╭─ SELECTED EXTRACT

Also underlying this reconceptualization of samnyasa is a refutation of the
theory held by some Jains and Hindus that by not performing karman (action) one may
become liberated from the cycles of birth and death. While for Sarkar karman
produces samskaras (reactions to actions in potential form) which are the momenta
ensuring perpetual transmigration of the soul, his answer for attaining the goal of moksa
(liberation--absorption into the Absolute) is not the cessation of action. Such cessation
is impossible to him--even respiration and thought are karman. Sarkars
samnyasa better reflects the dialectic between karman and moksa apparent
in the Bhagavad Gita: the samnyasin is one who, placing himself (nyasa)
at the service of sat (Krsna) performs karman, surrendering all
attachment to the results.
Critical to Sarkars samnyasa is the relationship between bhakti and
jagat (the world). To Sarkar bhakti is the intimate relation formed with paramatman
(Supreme Soul)--sat--as the mind becomes detached from worldly objects and
channelled inward. Not only does his writing continually iterate the supremacy of bhakti
over karman (action) and Jana (knowledge), but bhakti even becomes
the rationale for explaining what is a cornerstone of his spiritual philosophy: the
necessity of rendering selfless service to the universe. As in other bhakti
traditions, intimate language and metaphor (paternal, maternal or conjugal) characterize
the a-intellectual bhakti in Sarkars Tantra. Sarkars bhakti is
unusual though in that it is often spoken of in relation to impersonal concepts of the
divine (brahman and paramatman). Paramatman is the loving
father, caring for his children (creation); and as one loves Him, one should
"according to natural law" come to love creation with the same spirit of
bhakti (1988, 33). Love, of society, living beings and even of the inanimate universe
is considered integral to bhakti. This might be considered an attempt to reconcile
Buddhist compassion with Hindu devotion. However, Sarkars compassion is not based
upon the Buddhistic discourse on suffering and its cessation, and validates both temporal
service (material and mental) as well as helping beings attain nirvana.

╰─
╭─ INFORMATION

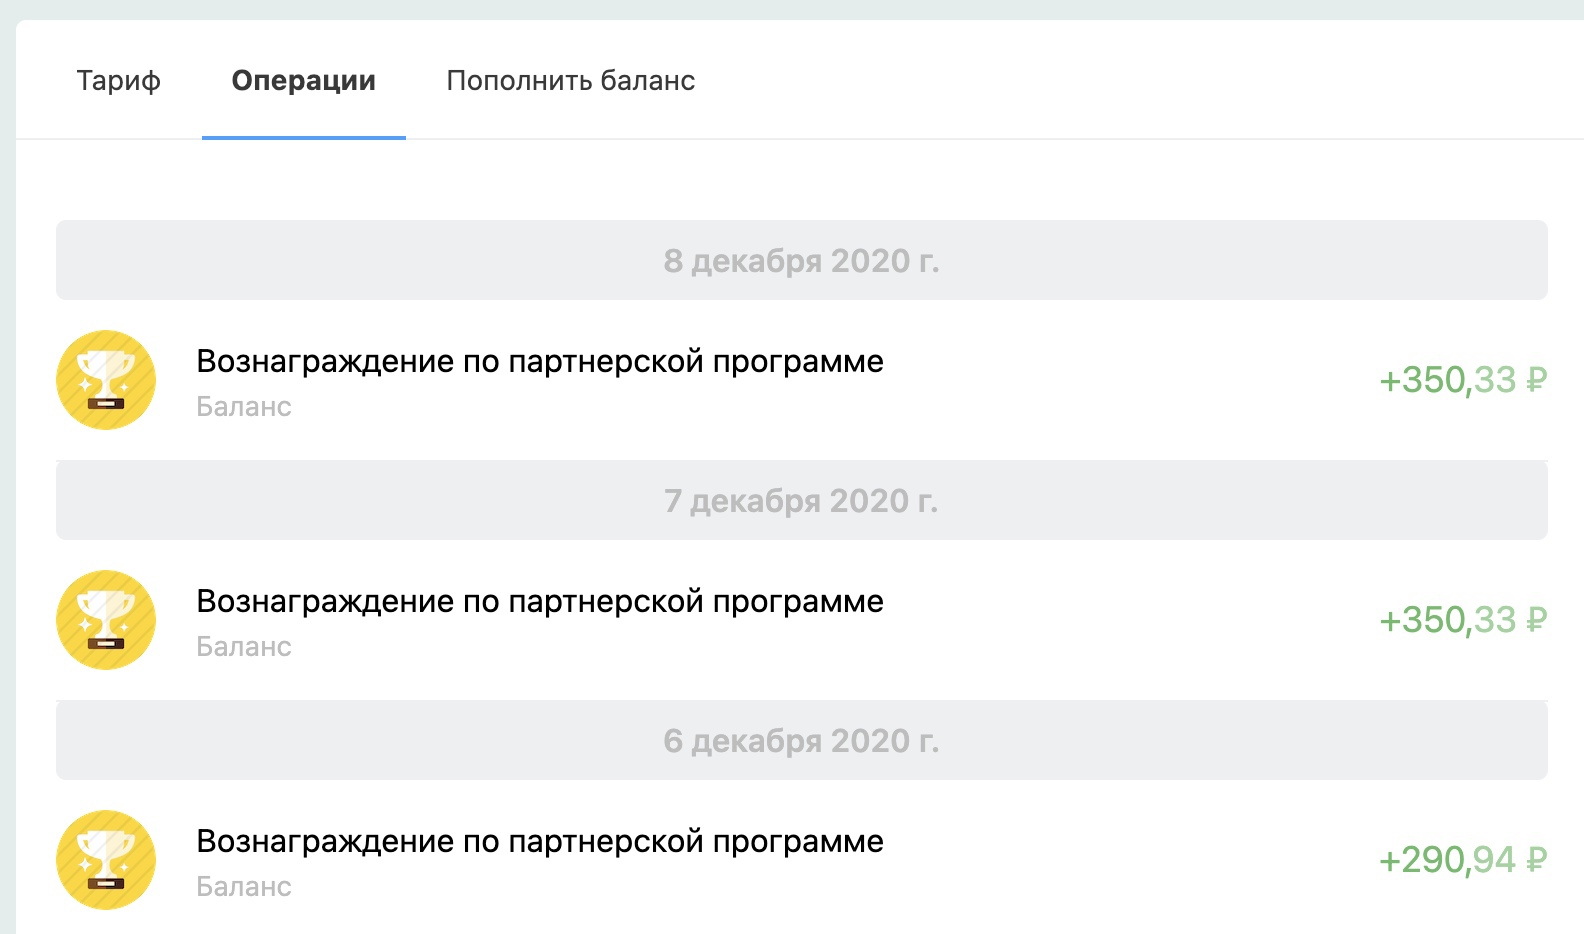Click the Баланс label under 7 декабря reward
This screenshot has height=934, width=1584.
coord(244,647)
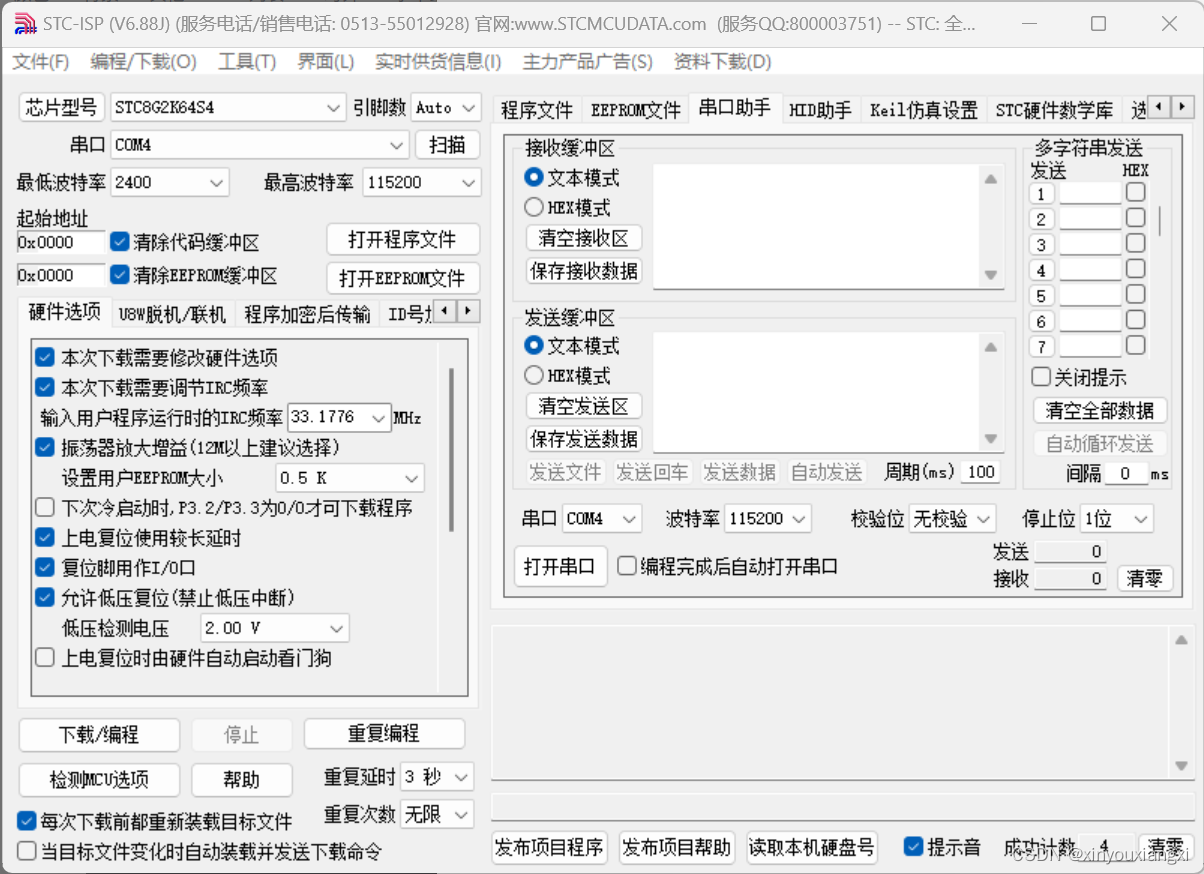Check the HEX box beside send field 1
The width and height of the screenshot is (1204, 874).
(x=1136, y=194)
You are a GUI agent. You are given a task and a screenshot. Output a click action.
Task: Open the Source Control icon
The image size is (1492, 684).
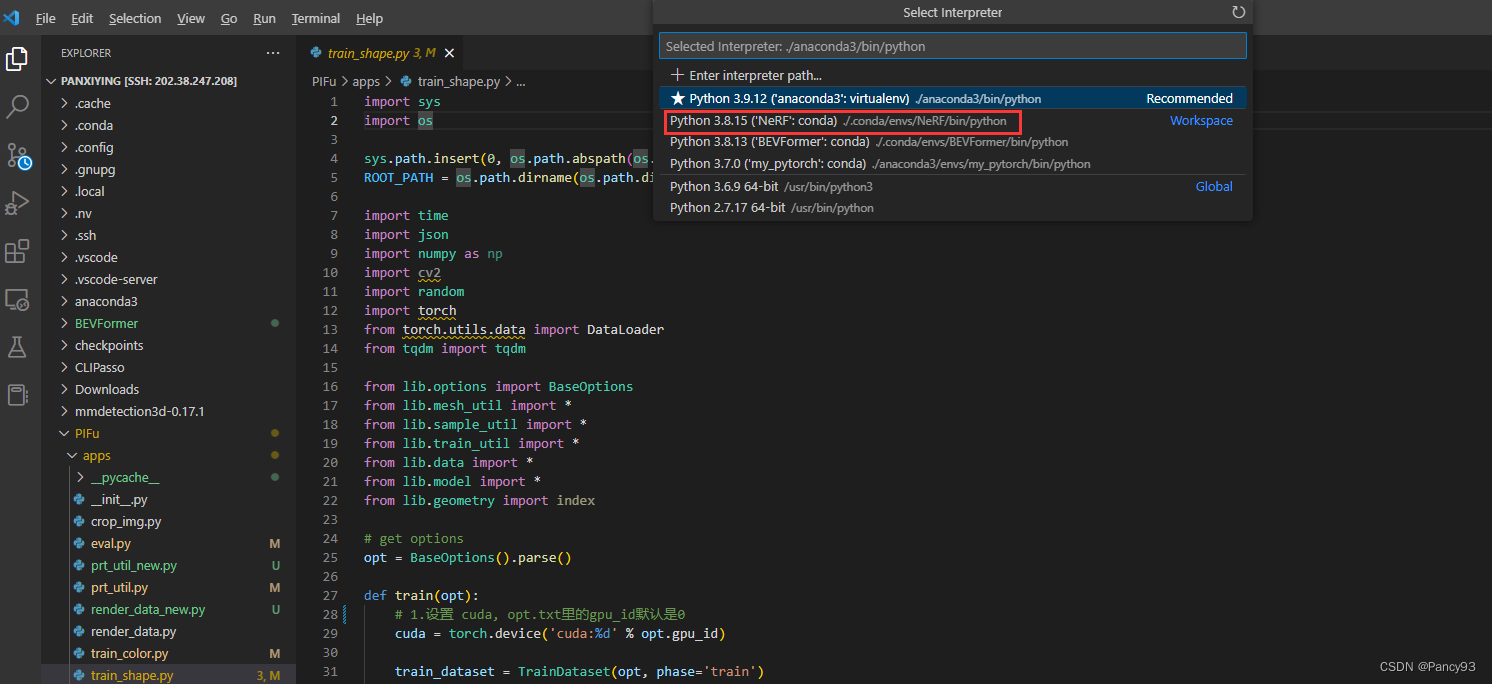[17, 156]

╰─

--- ACTIVITIES ---
(A) In the passage on Sarkar's samnyasa, list every Sanskrit term that is immediately followed by its English meaning in parentheses, with that meaning.
(B) Write a continuation of the passage on Sarkar's samnyasa, picking up after its final sentence.
The items are separate material, unrelated to the passage on Sarkar's samnyasa.

--- REPLIES ---
(A)
- karman: action
- samskaras: reactions to actions in potential form
- moksa: liberation, absorption into the Absolute
- jagat: the world
- paramatman: Supreme Soul
- Jana: knowledge

(B)
Sarkars view of creation perhaps better reflects the Upanisads than Buddhism,
seeing all as an expression of brahman rather focusing on the suffering inherent in
samsara.
While bhakti is directed toward the personal beloved of the devotee (whether
understood as Krsna, sat, or Paramatman), for Sarkar the focal point of samnyasa
is impersonal ideology--that all beings are manifestations of brahman, that service
to the universe is the highest form of karman, that union of the self with the
cosmic entity is the goal of human life (1973). The dual acceptance of bhakti and samnyasa,
devotion to brahman and to ideology, is regarded as critical to the human spiritual
quest. For Sarkar karman has meaning only in the context of bhakti. His samnyasa
aspires for the total identification of the self with sat, and he terms the
endeavor to perfect this identification karma samnyasa. Bhakti is the factor
inspiring this endeavor, while ideology (samnyasa) reinforces bhakti, which
may fluctuate.
Karma samnyasa also carries another connotation in Sarkar's philosophy: the
effort to unite unit intellect with the cosmic intelligence, solely for performing karman
beyond the capacity of ordinary human limitations (1988, 33). Though an idealistic goal,
Sarkar nonetheless took this very seriously in guiding his disciples, setting
astonishingly difficult (practically speaking, impossible) goals for their service and
missionary work. This could be read as an effort to provoke actions beyond human capacity,
actions which require assistance from a greater source of agency. A interesting difference
is here discernible between Sarkar and Tantrik gurus of the past; rather than, as a test
of character and preparation for spiritual initiation, having the disciples build houses
out of stone only to destroy them again and again (as with Milarepa and his guru Marpa in
Tibetan Tantra), Sarkars proverbial stone houses are in fact houses for the poor and
disadvantaged and do have value to society and not the self alone. Of course as a
spiritual guru, a Tantrik guru, his goal may have been as much to inspire greater bhakti
and ego-surrender in his disciples as to transform society.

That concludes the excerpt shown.